Not surprisingly, Paris beckoned, in particular the almost legendary Left Bank, and there with his young wife Madeleine, Montague found himself a neighbour of Sartre's, de Beauvoir and Claude Esteban, among others, and of course of Samuel Beckett. Hesitant approaches to Beckett reveal a man "shy as an adolescent", and gloomy, despite flashes of good humour. "Things seemed to go better, even swimmingly," Montague writes, "if I was despondent as well"

The arrival of Con Leventhal, one of Beckett's best friends, opens a way to the great man and provides, inevitably, some of the best moments in this fine book. Beckett's new warmth, however, is not enough to convince him to read for a recording for Garech Browne and Montague's newly formed Claddagh Records, and even when he attends and directs the recording session (made by Jack McGowran), he makes sure "that all extraneous material and out-takes were destroyed, until not a murmur of him remained."

Following the twin recognitions of his own increasing drive towards poetry and the French nation's almost complete indifference to it, and despite the welcome intellectual challenge of the Paris scene Montague heads back to Dublin where he plays host, in a wonderful chapter, to the poet Theodore Roethke whose "plangent music brought me back to the traditional lyric, with a post Freudian lilt, Yeats in the speakeasy."

The presence of song in the lyric, much admired by Montague, is also of course one of his own exceptional talents, recalling Cervantes' "Tell me what company thou keepest, and I'll tell thee what thou art."

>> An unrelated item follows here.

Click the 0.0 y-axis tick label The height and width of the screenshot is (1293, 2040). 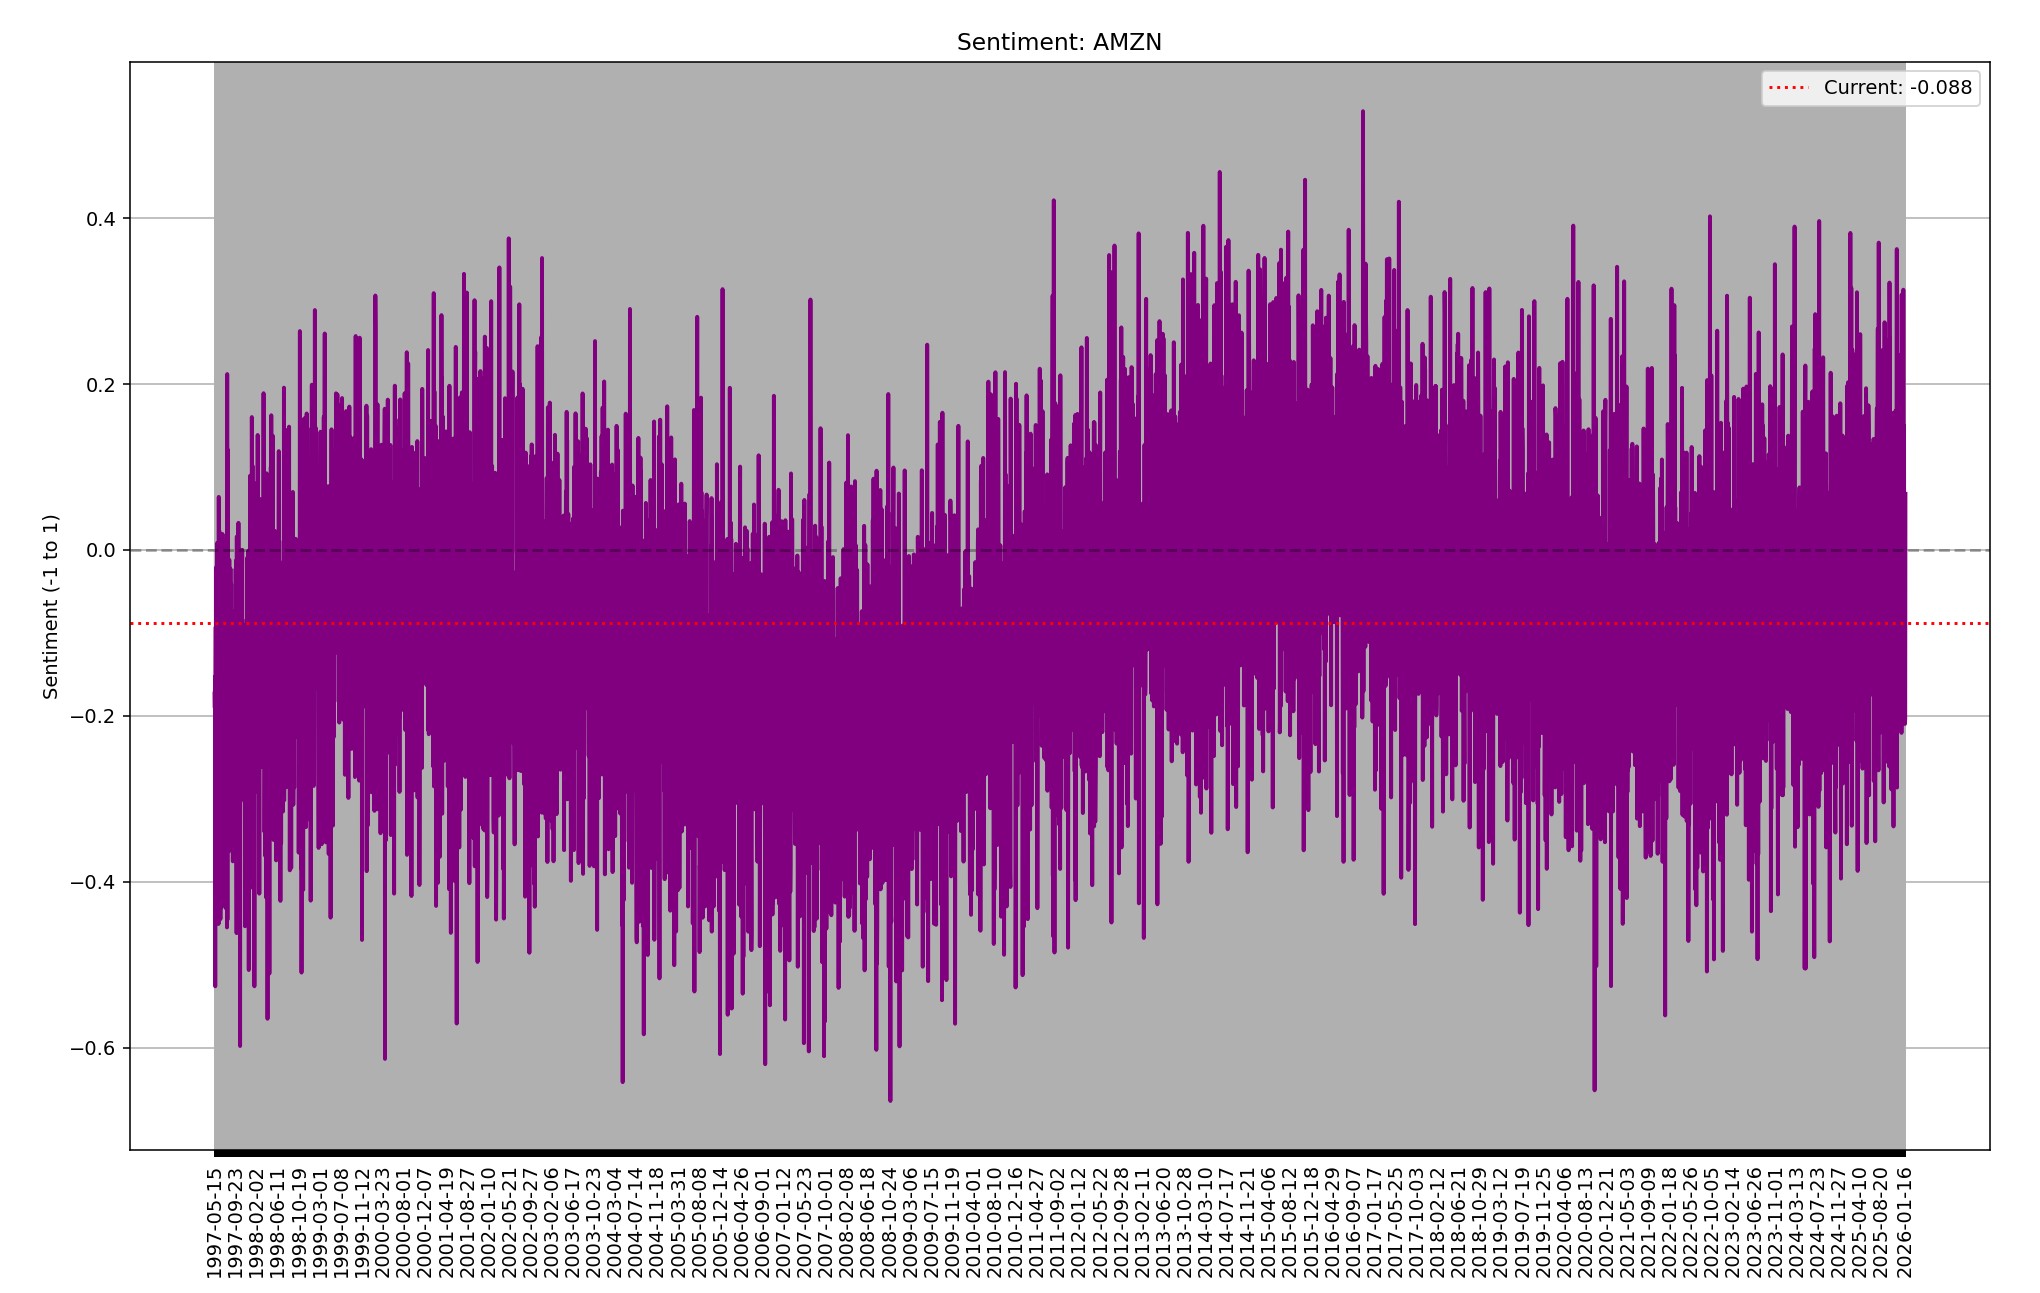(100, 551)
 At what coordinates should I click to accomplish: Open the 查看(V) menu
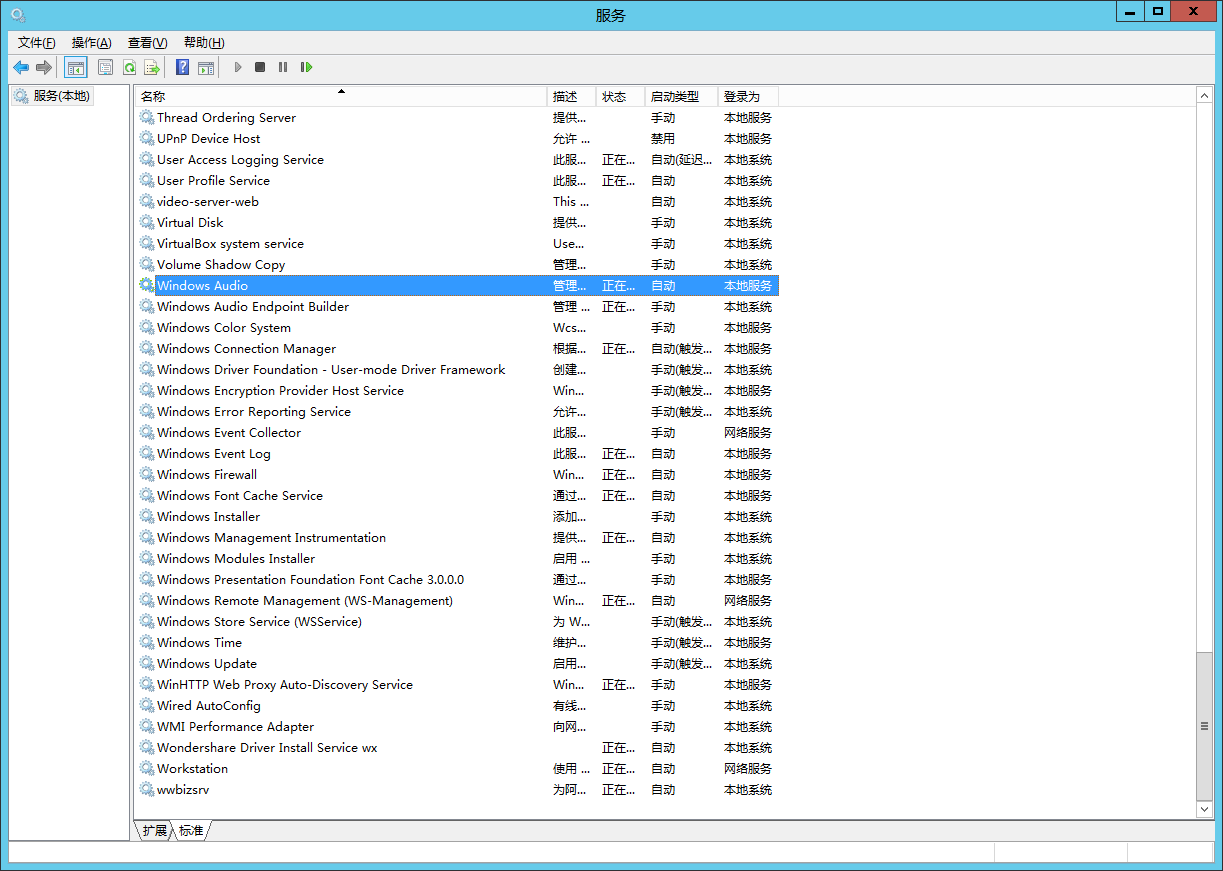click(x=147, y=42)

The onward journey to California, the witnessing of "either the first or the second public reading of Howl" by a quiet, internal Allen Ginsberg who was suddenly "like a redemptorist preacher cutting loose in a hellfire sermon" and the first wanderings off the marriage path (recalling the earlier confession, though then concerning drink - "In my experience, in a childless marriage there is a tendency to revert to former habits") bring the story to the point of return to Dublin, leave the poet literally in the air, on a plane back.

The exact sequence of events here is often difficult to chart because what Company gives us is a series of anecdotes, and not necessarily in chronological order, turning back to details, images and people the way a poet might turn back in the course of a poem.

But for all of that, or perhaps because of it, Company is a welcome, generous and fascinating account of a time that is all the more remarkable for being only a few decades ago.